Lo que estamos viviendo en 2004 no es nada nuevo, aunque cada crisis trae sus propias lecciones. Según cifras oficiales, en caso de no mejorar la recaudación tributaria, los ingresos totales para este año ascenderían a Q19 mil 710 millones. Los gastos totales, incluidos los compromisos no presupuestados, “heredados” del FRG, podrían ascender hasta los Q33 mil millones.
Sin embargo, como previendo una posible salida a la crisis, oficialmente se estima que hay unos Q23 mil 365 millones de gastos “ineludibles”. Combinando las estimaciones más conservadoras de ingresos y egresos, el déficit fiscal podría situarse en el orden de Q3 mil 655 millones. No hay que confundirse, la cifra anterior es un puro ejercicio aritmético. Esta sería una solución extrema que implicaría el cierre de varias dependencias del Gobierno, el cese de pagos a cargo del Tesoro y la suspensión de pagos de salarios a los empleados públicos. Situaciones poco comunes hoy, pero no completamente inéditas. Hace 100 años, durante el año fiscal 1903-1904, se escribió una historia gemela.
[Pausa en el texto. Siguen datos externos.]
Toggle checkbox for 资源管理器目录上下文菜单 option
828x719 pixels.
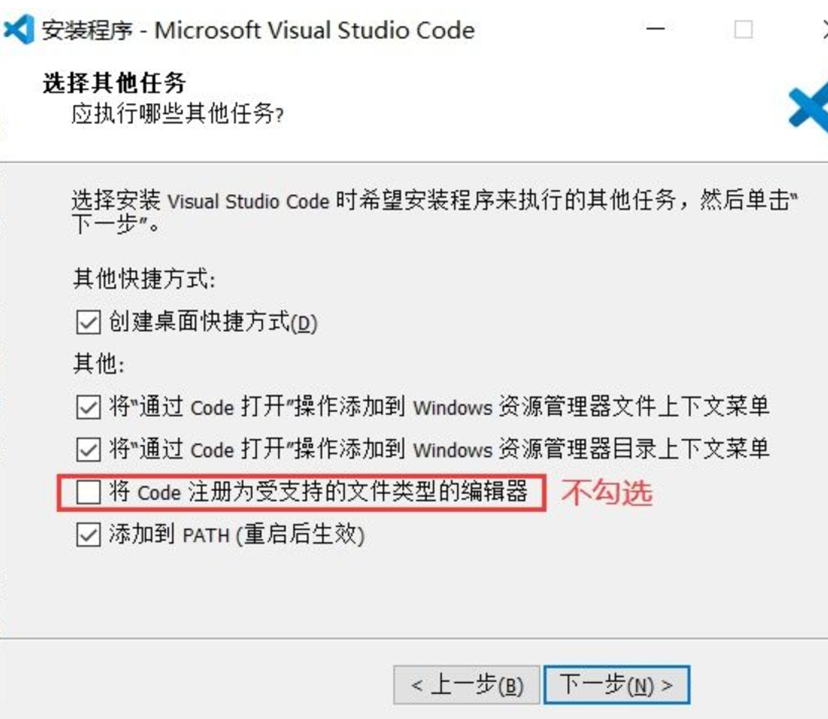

En aquel entonces, Guatemala sufría una crisis a causa de los embates de la naturaleza, ahora la sufre como producto del populismo. Hace 100 años la capacidad productiva del país fue destrozada por las erupciones volcánicas en la región cafetalera de occidente; ahora, por la mala política económica del gobierno anterior. La crisis obligó a don Manuel Estrada Cabrera a incurrir en gastos no presupuestados, la “herencia” del FRG obliga al nuevo gobierno a lo mismo. La magnitud de aquella crisis requirió de un aumento de impuestos al sector productivo, la magnitud de la actual no le deja otra salida al presidente Berger. Hace un siglo se gastó únicamente en lo ineludible, hoy debe repetirse la historia.
Las cifras aproximadas para el año fiscal 1903- 1904, medidas en pesos (la moneda de esa época) revelan que los ingresos totales del Gobierno ascendieron a 19.91 millones; los gastos, a 24.49 y el déficit fiscal, a 3.28 millones. Pare un segundo, querido lector; compare estas cifras con las de más arriba. Pareciera que la única diferencia es la cantidad de ceros. Antes eran millones, ahora son miles de millones. El problema sigue siendo el mismo; aunque los orígenes son distintos, siempre la crisis se manifiesta igual. ¿Coincidencia o burla del destino?